School banding shows best and worst performers in Wales
- 8 December 2011
- From the section Wales
More than a quarter of Wales' 22 councils have no schools in the top band of a system which identifies the best and worst performers.
Secondary schools have been placed into one of five bands based on GCSE exam performance and pupil attendance.
In more than a third of areas, there are no schools in the bottom band.
The Welsh government denies the claims of teaching unions who say the rankings "name and shame" struggling schools.
Schools with the best scores are placed in Band 1, whereas those with the worst are in Band 5.
There are 27 schools in Band 1 and 28 in Band 5. Neath Port Talbot has the highest proportion of schools in Band 1 while neighbouring Bridgend has the highest proportion in Band 5.

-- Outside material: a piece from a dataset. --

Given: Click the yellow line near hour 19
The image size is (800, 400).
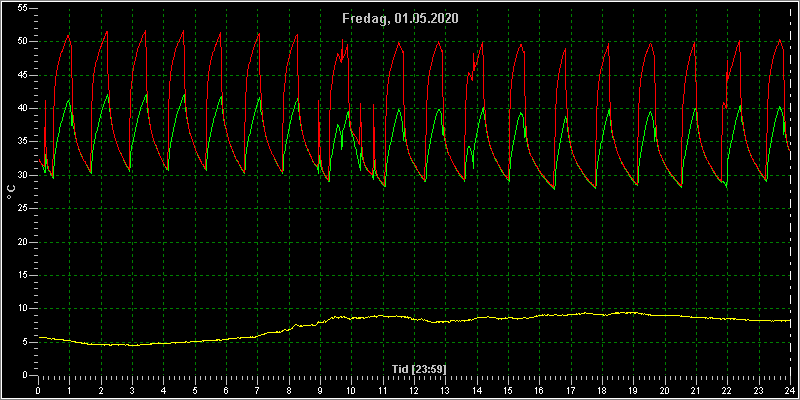Looking at the screenshot, I should [x=633, y=312].
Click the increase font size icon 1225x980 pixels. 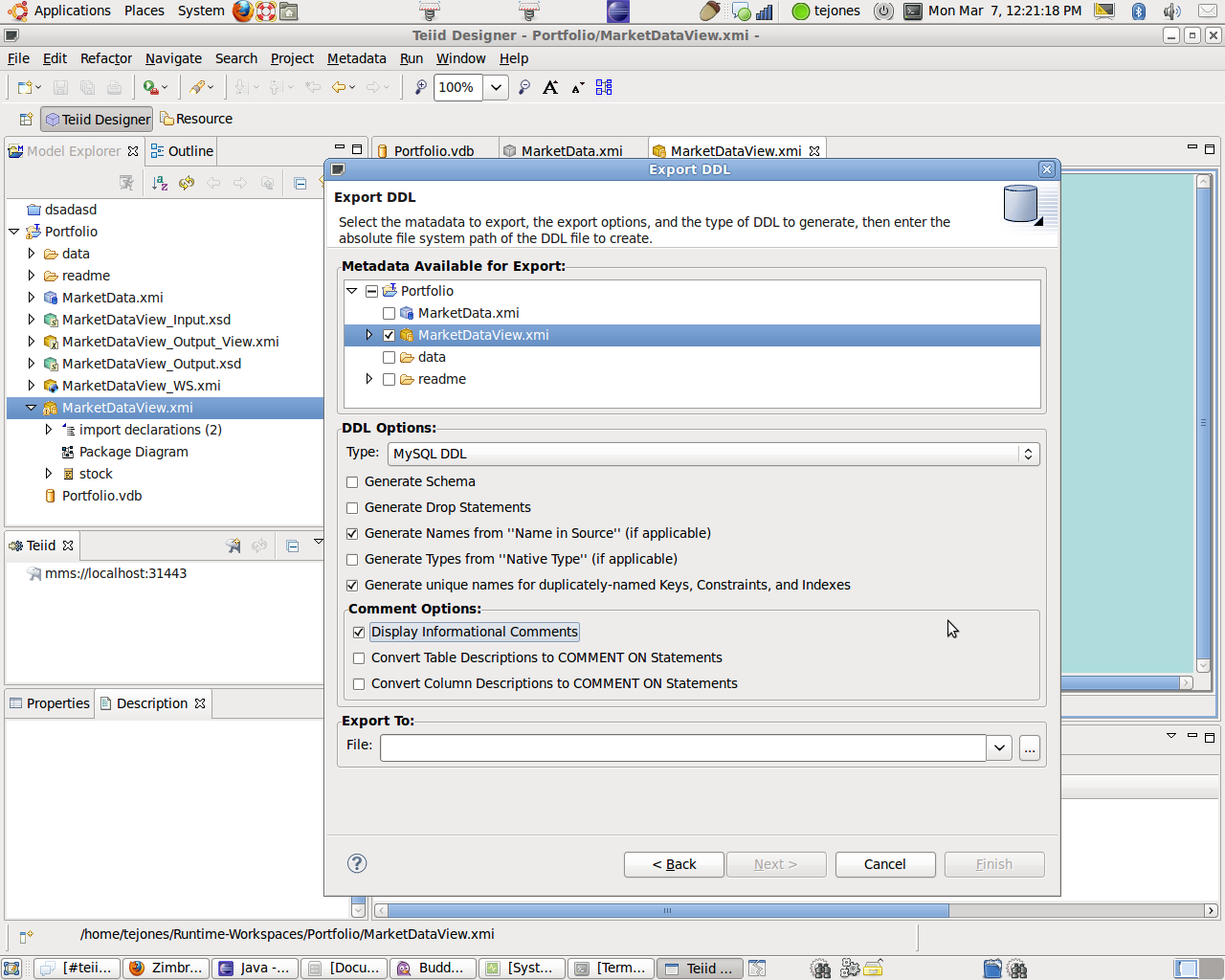(550, 87)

Merthyr Tydfil, Powys, Torfaen, Blaenau Gwent, Monmouthshire and Ceredigion have no schools in Band 1.
At the other end of the scale, there are no Band 5 schools in Neath Port Talbot, Newport, Pembrokeshire, Vale of Glamorgan, Torfaen, Carmarthenshire, Conwy, Denbighshire and Flintshire.
Education Minister Leighton Andrews said: "If we are to drive up standards across the board in Wales we need to know how our schools are performing. Banding is at the heart of this.

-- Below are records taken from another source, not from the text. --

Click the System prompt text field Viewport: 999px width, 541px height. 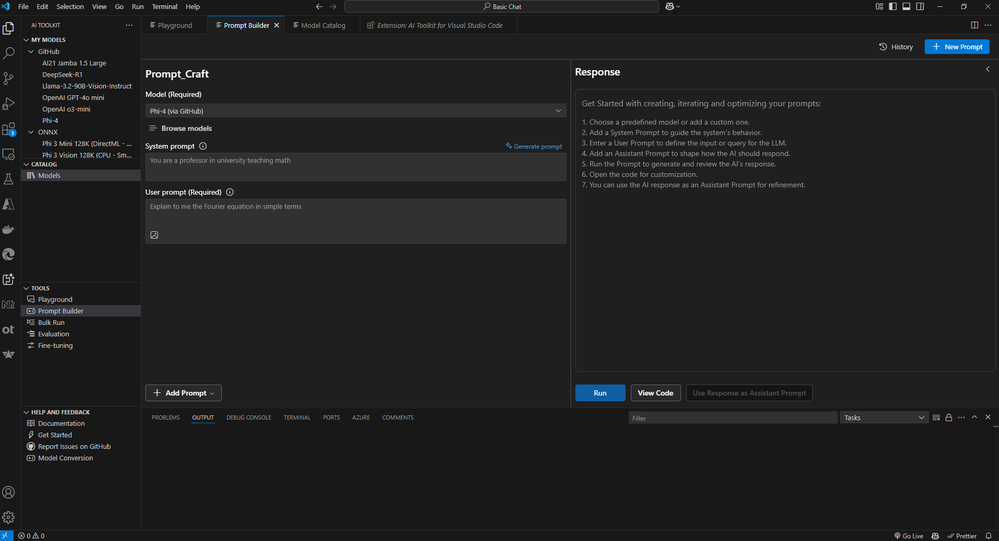(355, 166)
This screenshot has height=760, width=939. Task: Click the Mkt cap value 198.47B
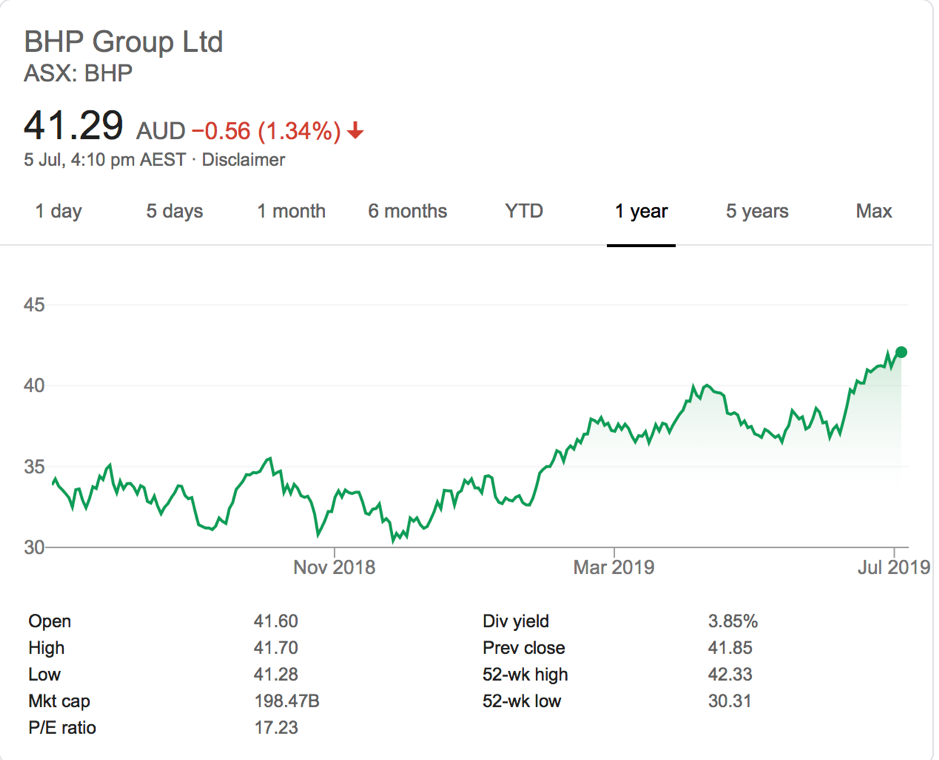[x=286, y=701]
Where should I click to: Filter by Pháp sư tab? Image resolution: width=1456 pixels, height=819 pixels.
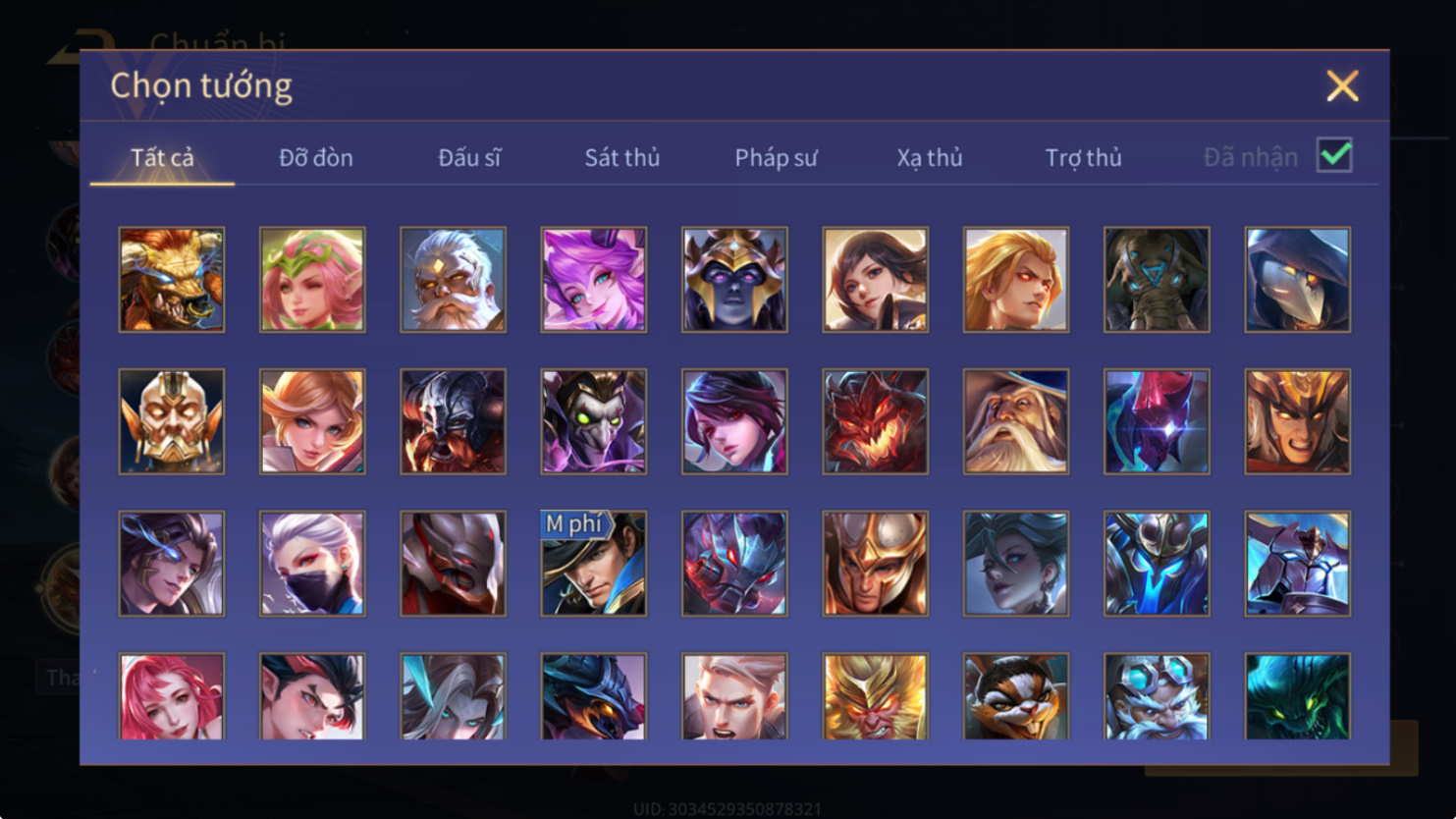coord(776,157)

"It's not about labelling, naming or shaming, or creating a crude league table. It is about putting schools into groups to identify which need our support and which we can learn from.

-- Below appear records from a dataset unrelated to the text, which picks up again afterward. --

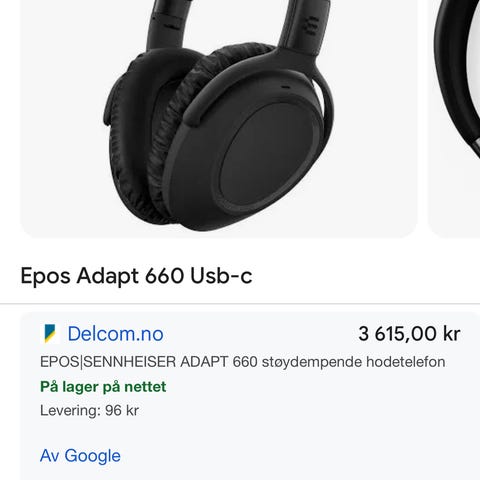Open the EPOS|SENNHEISER ADAPT 660 product description

[x=242, y=362]
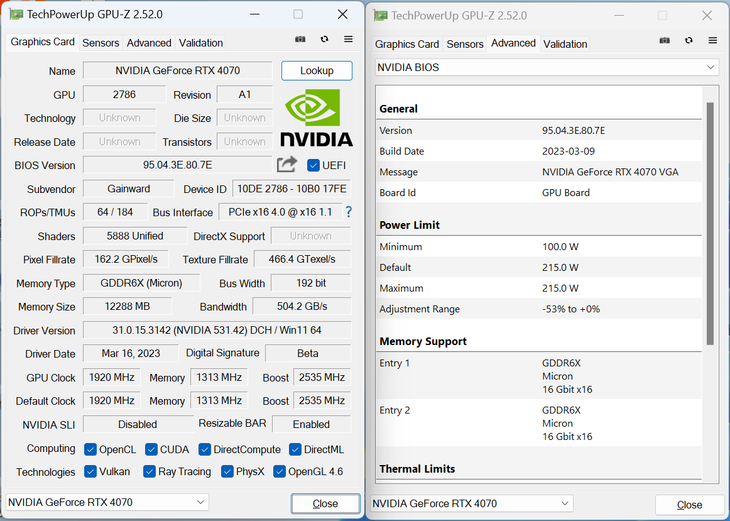Switch to Sensors tab in left window

click(101, 43)
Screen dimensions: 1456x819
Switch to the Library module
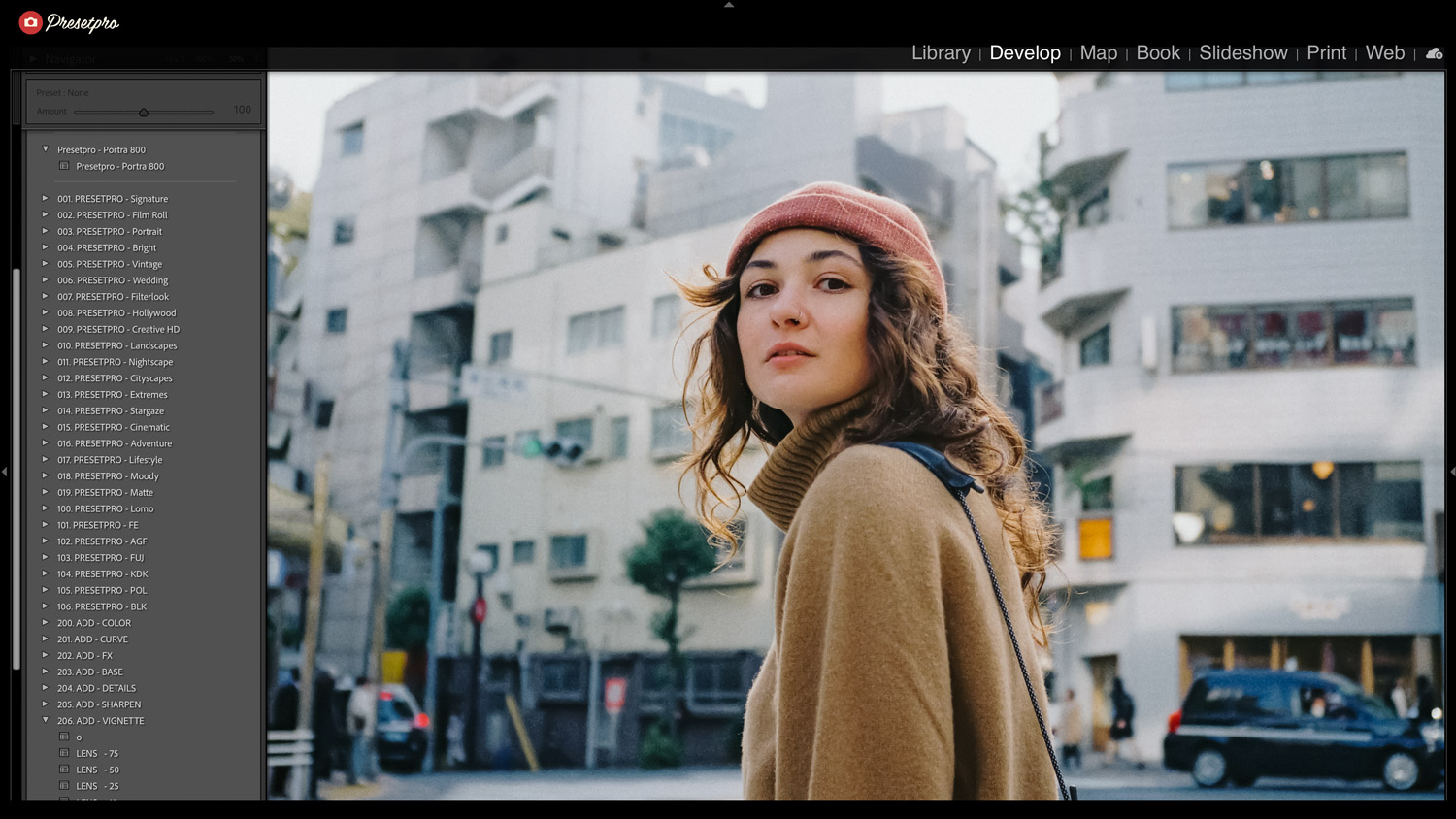(x=940, y=53)
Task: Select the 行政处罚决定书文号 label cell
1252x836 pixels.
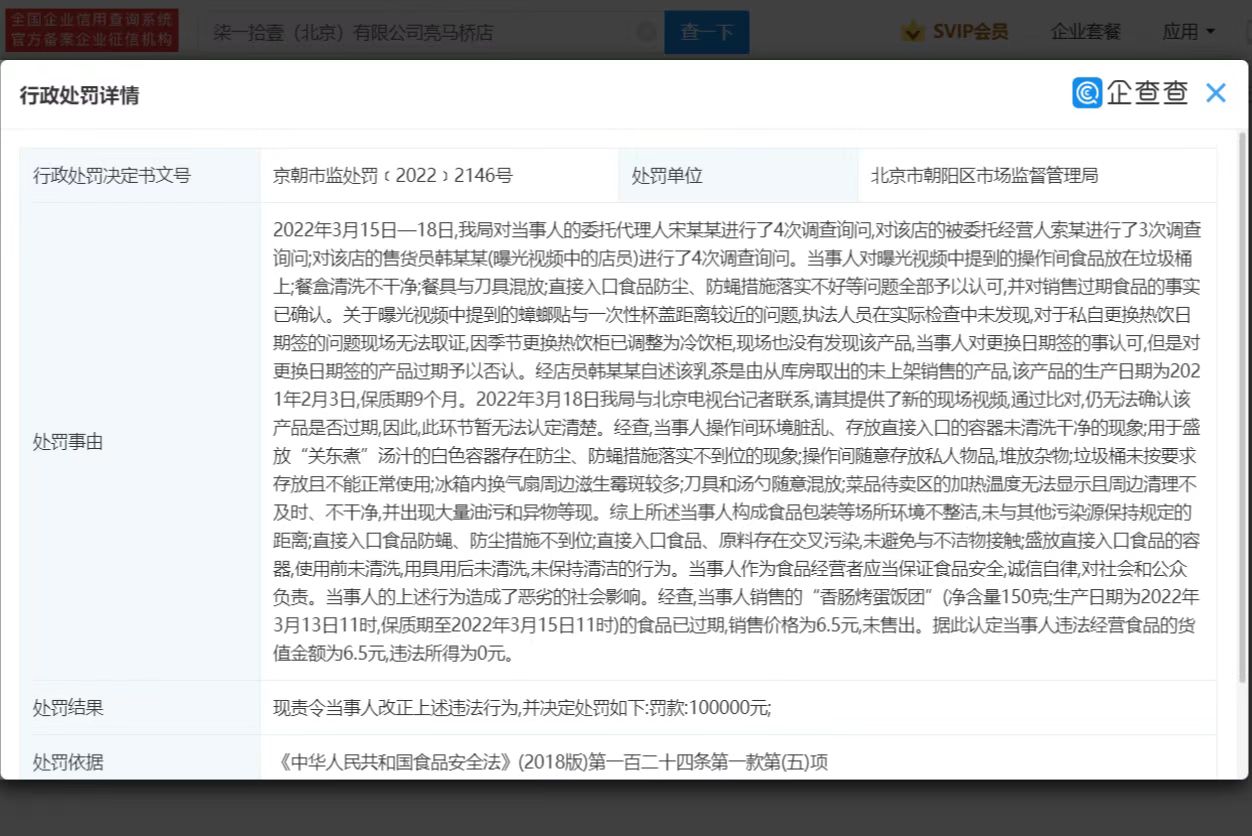Action: [112, 176]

"You cannot un-invent the Freedom of Information Act - parents and pupils have a right to know what is best in Wales and how their schools measure up."
Anna Brychan, director of the National Association of Head Teachers Cymru, said a single grade could not represent the entirety of what a school does.
"We are especially worried that the achievements of schools in lower bands, particularly those that are improving year-on-year by focusing tirelessly on standards and relying on their staff and communities to go the extra mile, will go unrecognised," she said.
"This will damage the morale of the very people who are making a crucial difference to pupils' lives."
The banding system is being introduced as part of 20 reforms to drive up standards.
Plans to band primary schools are currently being developed, although it was revealed at least 30% would be exempt because they had too few pupils to produce reliable data.
Dr Stevie Upton, a specialist in Welsh school performance, said parents who are concerned about the results of the banding should use the information as a starting point for a discussion with schools.
"Many of the measures that are within this particular banding system are indicators that have been used for a long time already, they are things that schools will recognise," said Dr Upton.
"The issue of whether putting them together is helpful is another matter.
"But the simple fact is we have it now and we need to work out how to use it constructively."
Teaching unions claim the new system is tantamount to a return to league tables and accused the government of introducing a "branding system".
Branding by banding
David Evans, NUT Wales secretary, said teachers "strongly opposed" the process.
"This naming and shaming is something that we in Wales were proud to have moved away from, and it is a real shame that the government has decided to return to what is an outdated and restrictive practice," he said.
According to the Welsh government, the system's purpose is to identify schools in need of support, although extra funding will not be made available to schools in need of improvement.
Schools in the bottom bands will instead receive support from four new regional school improvement services, which will be run by groups of local authorities.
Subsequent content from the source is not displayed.